Robert Carsen revisite "Elektra" à l’Opéra Bastille
Electre et ses doubles
L’opéra national de Paris a proposé, du 27 octobre au 1er décembre 2013, une série de représentations d’ « Elektra  » de Richard Strauss, dans la mise en scène de Robert Carsen conçue pour le Mai musical florentin en 2008. Waltraud Meier, qui avait composé un portrait inhabituellement intériorisé de Clytemnestre, dans la perturbante mise en scène de Patrice Chéreau au festival d’Aix-en Provence, en donne ici une toute autre incarnation. Un fascinant jeu d’actrice, dans un dédoublement et une proximité dans le temps qui donnent le vertige !

Données de pointage pour le texte et les éléments
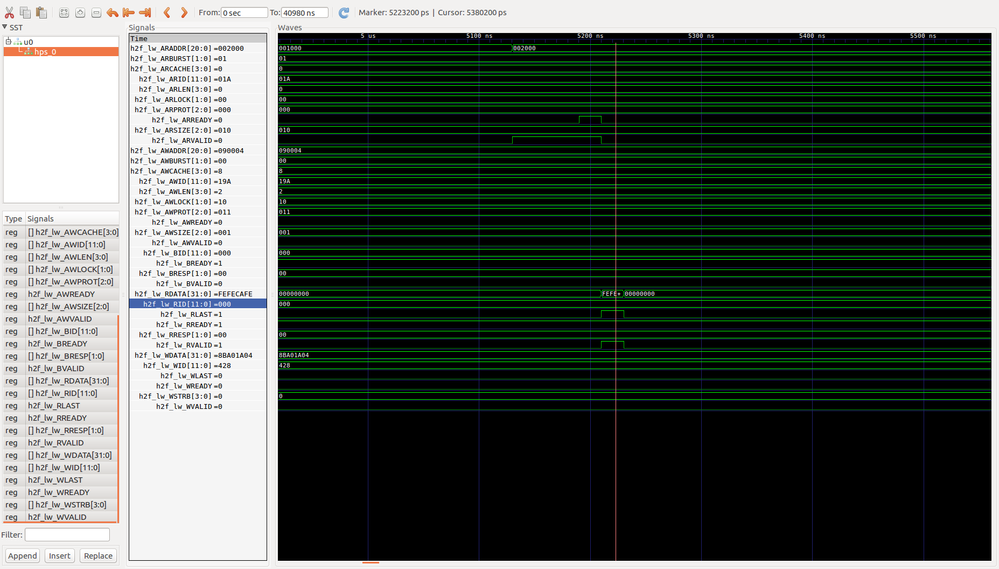Sort by the Type column header
Image resolution: width=999 pixels, height=569 pixels.
(13, 218)
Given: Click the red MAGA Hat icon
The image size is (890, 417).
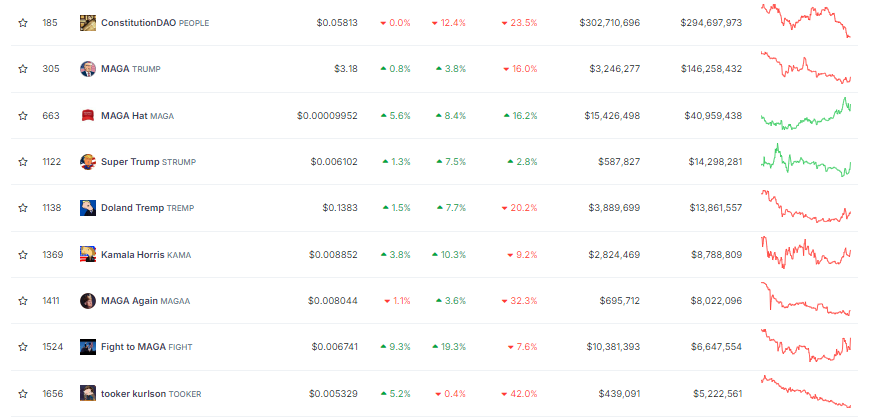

Consigne
Réécrivez le passage de l'extrait sur Elektra qui va de « Robert Carsen revisite » jusqu'à « le vertige ! », en remplaçant « mise en scène » par « production ».

Corrigé
Robert Carsen revisite "Elektra" à l’Opéra Bastille
Electre et ses doubles
L’opéra national de Paris a proposé, du 27 octobre au 1er décembre 2013, une série de représentations d’ « Elektra  » de Richard Strauss, dans la production de Robert Carsen conçue pour le Mai musical florentin en 2008. Waltraud Meier, qui avait composé un portrait inhabituellement intériorisé de Clytemnestre, dans la perturbante production de Patrice Chéreau au festival d’Aix-en Provence, en donne ici une toute autre incarnation. Un fascinant jeu d’actrice, dans un dédoublement et une proximité dans le temps qui donnent le vertige !